Homosexuality is a desire. It is an aspect of human intellectual and emotional life. Desires, as with other thoughts and emotions, can be controlled and changed. Therefore, they fall within the realm of moral discourse. We all know this to be true in many areas of our life. We label desires good or bad and work on changing the bad ones. Desires for too much food, too much nicotine, too much alcohol, adulterous sex, and pornography are quite common and powerful, but they are also rightly thought of as wrong and controlled and changed.
The only other option is to say that desires are completely determined and uncontrollable and outside the realm of moral discourse. However, if this is the case, then on what basis would gay activists condemn the desires of those who think homosexuality is immoral? What about those who have a desire to pass anti-gay laws? Aren’t those desires just part of who they are? Wouldn’t the activists be just as guilty of bigotry and hate as their opponents? The fact is, if desires are predetermined and uncontrollable, then moral discussion of just about anything is impossible. Everyone would have to be left to follow the desires of their own heart without judgment, whether that meant being gay or beating gays up.
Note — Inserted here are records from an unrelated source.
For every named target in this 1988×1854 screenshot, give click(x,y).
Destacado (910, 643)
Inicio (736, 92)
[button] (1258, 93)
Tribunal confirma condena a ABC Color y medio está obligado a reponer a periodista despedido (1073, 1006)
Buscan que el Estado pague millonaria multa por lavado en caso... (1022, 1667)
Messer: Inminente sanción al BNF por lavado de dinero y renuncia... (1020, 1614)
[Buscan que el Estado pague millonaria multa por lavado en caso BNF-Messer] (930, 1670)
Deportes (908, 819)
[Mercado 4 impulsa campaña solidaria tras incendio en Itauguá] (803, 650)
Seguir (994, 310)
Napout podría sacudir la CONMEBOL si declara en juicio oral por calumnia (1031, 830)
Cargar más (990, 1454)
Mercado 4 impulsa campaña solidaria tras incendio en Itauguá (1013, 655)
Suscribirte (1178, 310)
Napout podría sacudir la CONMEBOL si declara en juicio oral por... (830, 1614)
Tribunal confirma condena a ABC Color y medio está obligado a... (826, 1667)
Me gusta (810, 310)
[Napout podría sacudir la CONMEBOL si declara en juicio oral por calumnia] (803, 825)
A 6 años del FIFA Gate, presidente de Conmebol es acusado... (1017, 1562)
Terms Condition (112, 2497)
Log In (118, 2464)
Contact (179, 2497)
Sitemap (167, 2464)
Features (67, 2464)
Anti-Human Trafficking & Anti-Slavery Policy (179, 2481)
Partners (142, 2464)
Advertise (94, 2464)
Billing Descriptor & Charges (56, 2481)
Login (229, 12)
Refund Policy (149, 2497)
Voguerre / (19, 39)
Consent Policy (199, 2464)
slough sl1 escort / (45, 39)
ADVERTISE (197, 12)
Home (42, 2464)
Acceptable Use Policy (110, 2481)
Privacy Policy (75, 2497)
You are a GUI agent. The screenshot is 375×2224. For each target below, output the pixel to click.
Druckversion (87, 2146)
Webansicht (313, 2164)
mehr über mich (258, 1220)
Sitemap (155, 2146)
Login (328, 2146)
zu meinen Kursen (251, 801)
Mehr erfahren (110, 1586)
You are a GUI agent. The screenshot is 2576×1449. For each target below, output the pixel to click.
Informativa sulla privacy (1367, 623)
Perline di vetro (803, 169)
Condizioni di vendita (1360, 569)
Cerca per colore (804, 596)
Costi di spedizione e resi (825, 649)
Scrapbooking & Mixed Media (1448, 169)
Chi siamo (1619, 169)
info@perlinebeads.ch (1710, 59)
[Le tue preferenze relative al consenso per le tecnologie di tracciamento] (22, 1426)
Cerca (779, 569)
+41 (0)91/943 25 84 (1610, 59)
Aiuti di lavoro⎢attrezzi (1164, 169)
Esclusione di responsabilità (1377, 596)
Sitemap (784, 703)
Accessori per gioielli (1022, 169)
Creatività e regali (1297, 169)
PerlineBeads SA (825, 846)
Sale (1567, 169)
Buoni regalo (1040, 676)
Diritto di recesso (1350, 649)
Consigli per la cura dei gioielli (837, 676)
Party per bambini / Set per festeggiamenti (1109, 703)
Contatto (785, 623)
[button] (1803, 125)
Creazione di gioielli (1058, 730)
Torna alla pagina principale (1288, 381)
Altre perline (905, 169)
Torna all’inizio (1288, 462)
Thankfully, that is not the truth of reality. Desires can be judged morally, and the desire to beat up homosexuals is wrong and should be changed. So should the desire to have sex with someone who is not your spouse. So should the desire to have sex with someone of the same gender.
One’s desires are not the sum of one’s identity. Just because God doesn’t approve of certain thoughts does not mean that he hates the people who think them. Desires can be changed and often should be. As such, it is easy to see how God can love the sin while hating the sinner. He loves who you are, but doesn’t approve of all you do or think. Hitchens needs to brush up on his theology or philosophy or both.